The right time for life insurance
Life insurance can be a tricky subject depending on what stage of life a person finds themselves in. Variables such as term limits, whole life policies, benefit amounts, and riders can all create a complicated mess capable of scaring someone away from getting coverage.
Because of this complexity and cost, U.S. News reports that about 30 percent of American households have no life insurance coverage at all. Even more worrisome is the fact that there are 11 million households without coverage that include children under the age of 18.
The purpose of life insurance
In simplest terms, life insurance provides a financial benefit at the time of death. A family’s breadwinner might want to provide for the family. A spouse might want to be sure the mortgage is paid off if he or she dies. Parents might want to be sure kids could go to college if one of the parents dies.
Life’s different stages can determine need
Kiplinger.com suggests that people look at life insurance through the perspective of what their current and future needs are and allow those circumstances to govern when and how much life insurance is required.
Single people without children
In this stage, of life single people are usually better off investing their money rather than buying life insurance. But some life insurance is probably necessary. For example, everyone will need burial expenses at the end of life and leaving that burden to family is irresponsible.

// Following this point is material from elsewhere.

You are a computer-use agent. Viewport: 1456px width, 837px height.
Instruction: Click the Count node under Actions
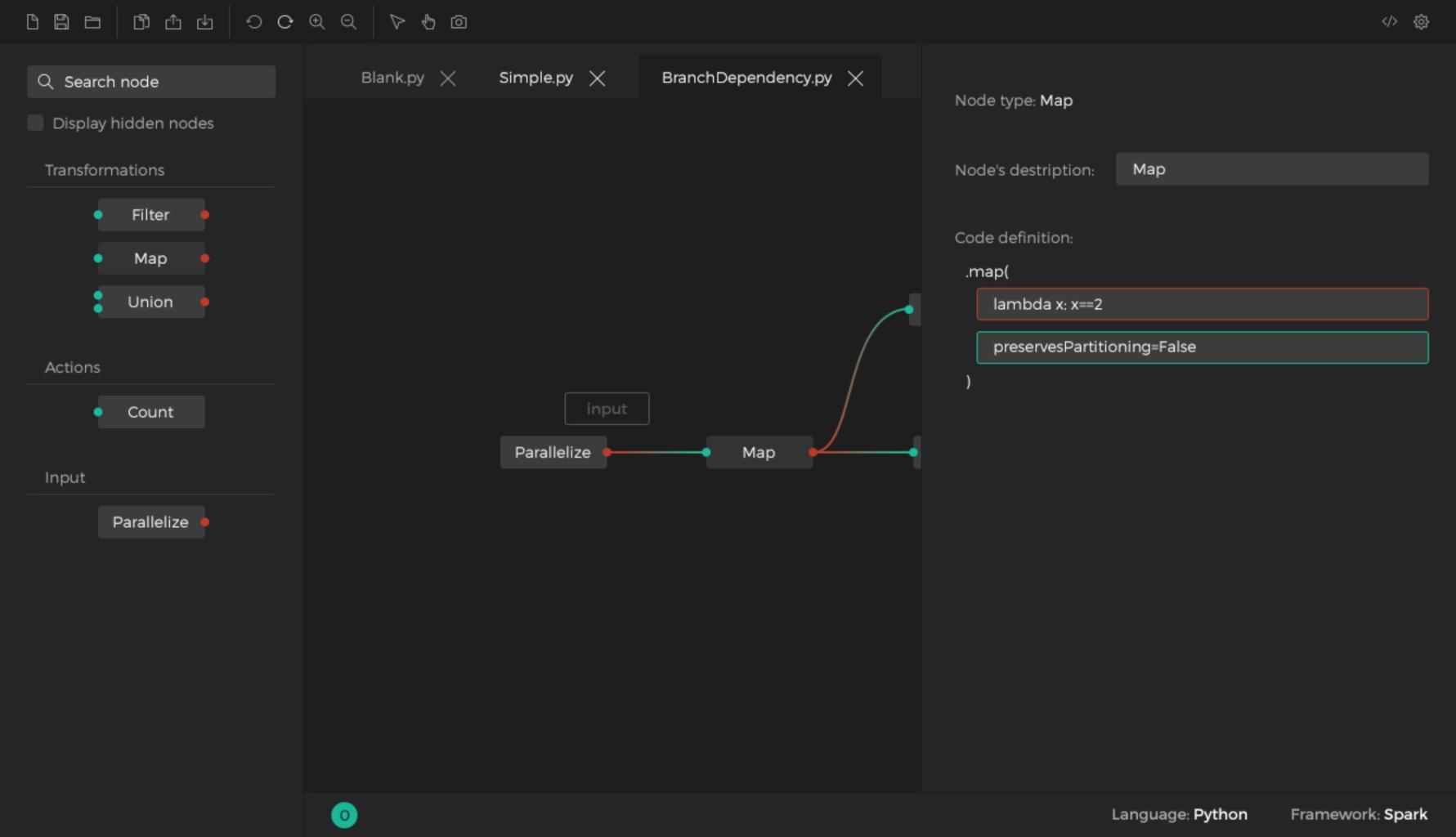click(x=150, y=412)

Of course, single people with children should carry enough life insurance to provide for their children and/or pay off the house.

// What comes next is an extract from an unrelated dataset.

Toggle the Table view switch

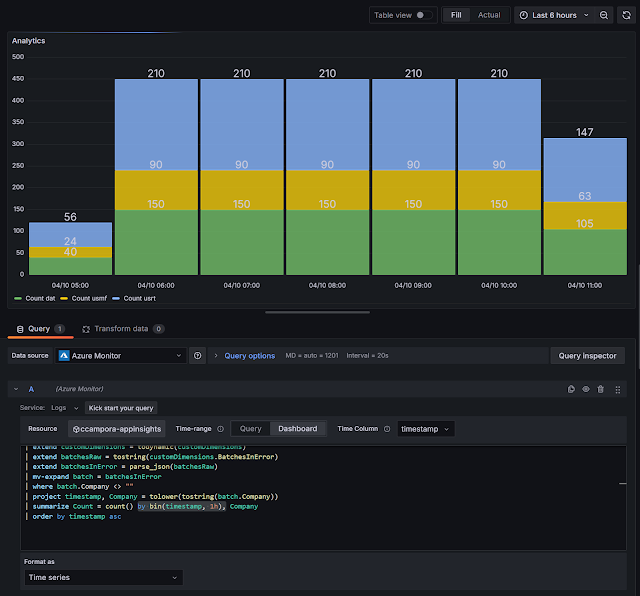[425, 15]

Married couples without children
At this stage of life, people must have life insurance to pay off a mortgage or debts that could burden the surviving partner.
Families with one income and young children are the classic high-need situation for life insurance. In this case, the financial payout would be vital for covering lost income if the breadwinner died prematurely. Special considerations should be paid to how much income would be necessary to cover the family for many years as well as expenses such as college tuition down the road.
Once the kids are grown up, the mortgage is paid off, and the breadwinner is in the twilight of his/her career, life insurance could become less important. In this case, the financial benefit could be used to cover estate taxes to protect heirs.